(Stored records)
-------
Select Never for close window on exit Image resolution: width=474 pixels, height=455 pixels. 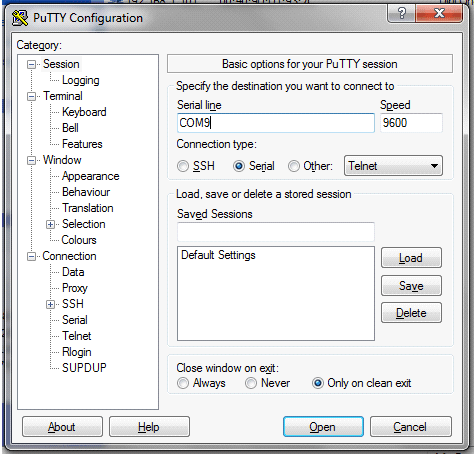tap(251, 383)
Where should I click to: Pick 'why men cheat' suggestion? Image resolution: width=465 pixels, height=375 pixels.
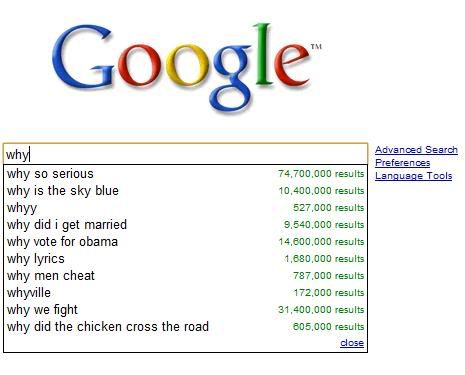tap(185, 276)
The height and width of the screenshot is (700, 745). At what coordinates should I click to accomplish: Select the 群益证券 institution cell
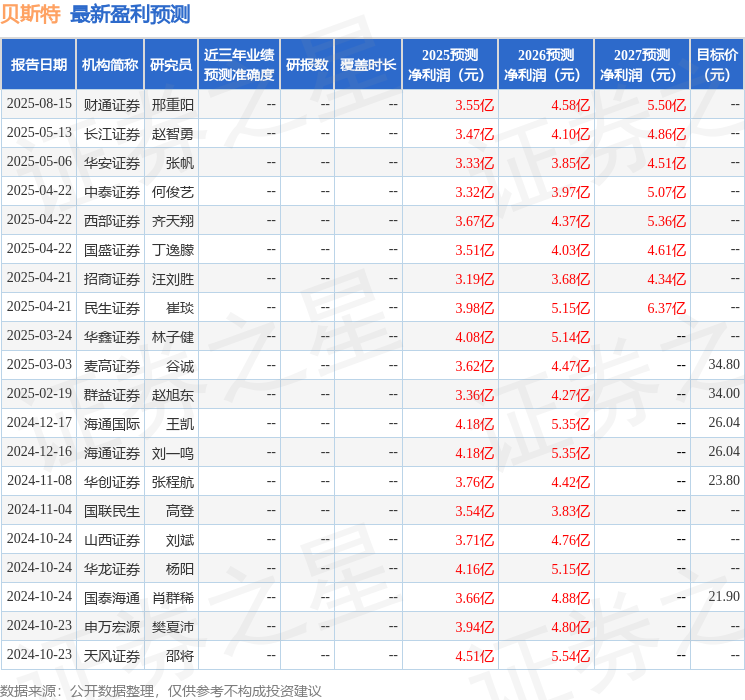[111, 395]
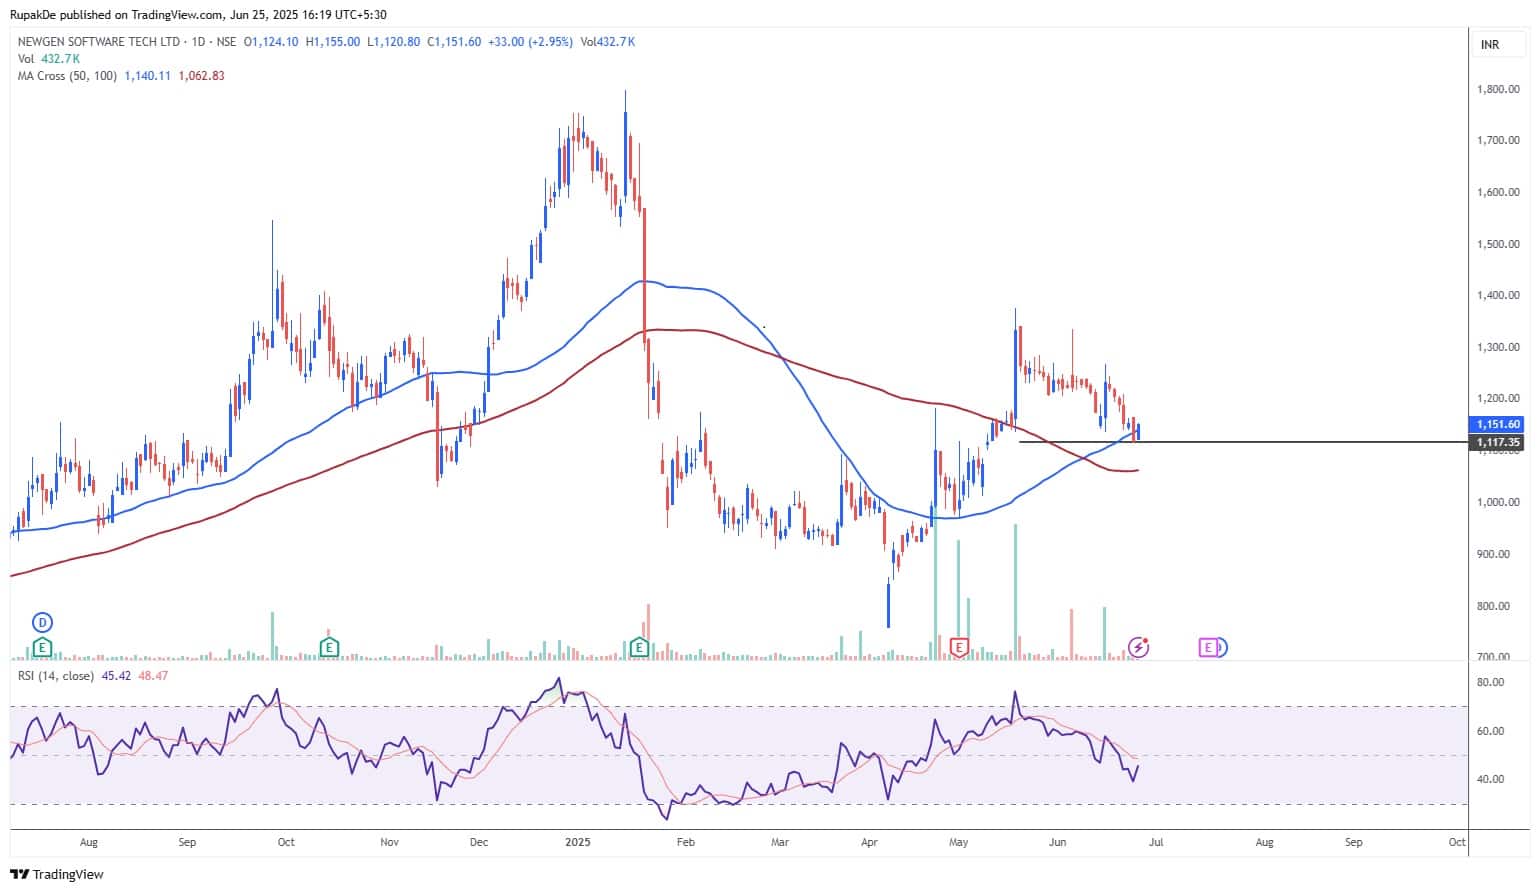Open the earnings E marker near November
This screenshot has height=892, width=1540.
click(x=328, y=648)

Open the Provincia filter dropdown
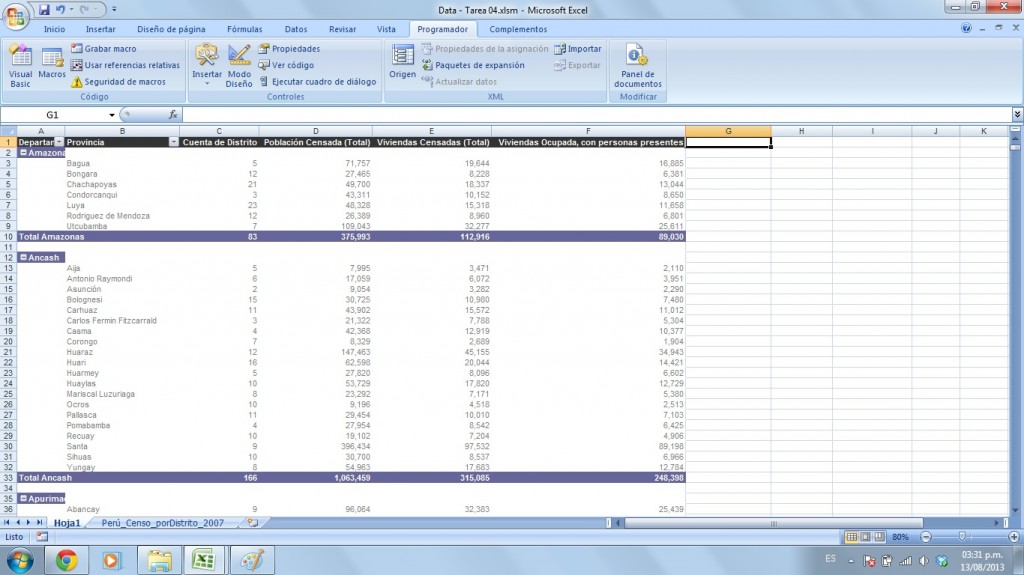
-------
TASK DIRECTIONS –
Only the lines from the one with "Where should I" through the final line of the entries above are to be repeated, exactly as written and without pictures.

SOLUTION BELOW –
Where should I click to: Pick 'why men cheat' suggestion? Image resolution: width=465 pixels, height=375 pixels.
tap(185, 276)
The height and width of the screenshot is (700, 745). At what coordinates should I click to accomplish: Select the 群益证券 institution cell
[111, 395]
Open the earnings E marker near November
This screenshot has height=892, width=1540.
click(x=328, y=648)

Open the Provincia filter dropdown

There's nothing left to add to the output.